* **Given passage**
Contepomi heaps praise on Wilkinson
August 8, 2010
Toulon's Jonny Wilkinson has been hailed as the "greatest player of his generation" by team-mate Felipe Contepomi © Getty Images
A fit and firing Jonny Wilkinson has been hailed as the "greatest player of his generation" by team-mate Felipe Contepomi who insists the England fly-half can steer Toulon to Top 14 glory.
In his first season in French rugby's top flight, Wilkinson helped steer Le Toulonnais to the Top 14 semi-finals where they were edged out by eventual winners Clermont Auvergne in an epic clash but Contepomi is confident his side can clinch the Bouclier de Brennus this season with their in-form playmaker at the helm.
"I think Jonny is one of the best if not the best player of our generation," insisted Argentinean international fly-half who, like Wilkinson, made the switch to the south of France last year. "It is a great pleasure for me to play with him. Apart from being a great player he is a gentleman and I enjoyed last year although I was injured a lot but even training with him is a pleasure and you can always learn from people like him."

* **Supplied material**
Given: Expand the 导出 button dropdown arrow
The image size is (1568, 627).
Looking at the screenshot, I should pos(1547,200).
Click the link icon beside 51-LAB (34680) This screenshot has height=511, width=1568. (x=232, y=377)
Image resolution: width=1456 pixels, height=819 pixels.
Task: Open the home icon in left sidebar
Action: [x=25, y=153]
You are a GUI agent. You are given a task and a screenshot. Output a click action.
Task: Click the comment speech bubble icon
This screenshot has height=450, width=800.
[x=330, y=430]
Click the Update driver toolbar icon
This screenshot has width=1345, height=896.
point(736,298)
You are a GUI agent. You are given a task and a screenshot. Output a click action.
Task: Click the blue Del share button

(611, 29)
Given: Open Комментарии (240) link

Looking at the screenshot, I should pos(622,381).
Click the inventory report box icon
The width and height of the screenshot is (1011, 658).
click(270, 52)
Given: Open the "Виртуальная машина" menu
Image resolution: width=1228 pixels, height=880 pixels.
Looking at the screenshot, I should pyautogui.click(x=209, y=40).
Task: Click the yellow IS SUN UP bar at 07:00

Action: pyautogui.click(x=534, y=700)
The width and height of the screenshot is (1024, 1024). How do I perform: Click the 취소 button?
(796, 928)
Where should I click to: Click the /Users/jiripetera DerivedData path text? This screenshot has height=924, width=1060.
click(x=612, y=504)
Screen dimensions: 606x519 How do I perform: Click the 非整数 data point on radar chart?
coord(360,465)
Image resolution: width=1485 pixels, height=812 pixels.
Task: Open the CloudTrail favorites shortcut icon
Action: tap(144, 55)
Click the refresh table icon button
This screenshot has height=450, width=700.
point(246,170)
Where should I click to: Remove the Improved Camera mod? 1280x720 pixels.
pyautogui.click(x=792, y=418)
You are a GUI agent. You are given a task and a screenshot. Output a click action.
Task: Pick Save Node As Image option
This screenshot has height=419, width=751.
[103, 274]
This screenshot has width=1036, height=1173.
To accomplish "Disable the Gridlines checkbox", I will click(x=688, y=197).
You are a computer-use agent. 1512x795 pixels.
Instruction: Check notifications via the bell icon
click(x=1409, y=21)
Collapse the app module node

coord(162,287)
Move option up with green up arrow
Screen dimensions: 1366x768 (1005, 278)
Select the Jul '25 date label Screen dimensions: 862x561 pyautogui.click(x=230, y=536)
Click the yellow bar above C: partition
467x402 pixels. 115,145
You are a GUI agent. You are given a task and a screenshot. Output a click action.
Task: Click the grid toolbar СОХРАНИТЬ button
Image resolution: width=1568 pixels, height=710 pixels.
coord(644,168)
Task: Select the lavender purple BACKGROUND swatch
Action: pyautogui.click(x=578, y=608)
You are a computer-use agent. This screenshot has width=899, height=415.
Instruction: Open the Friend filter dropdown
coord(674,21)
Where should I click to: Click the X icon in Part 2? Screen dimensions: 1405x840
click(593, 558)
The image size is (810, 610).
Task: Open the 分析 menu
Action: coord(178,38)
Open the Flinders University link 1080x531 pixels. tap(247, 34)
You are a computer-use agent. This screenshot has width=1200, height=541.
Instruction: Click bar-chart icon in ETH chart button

* **Problem details**
In the rugby article, which team beat Toulon in the Top 14 semi-finals?

* **The solution**
Clermont Auvergne, the eventual winners, edged out Toulon.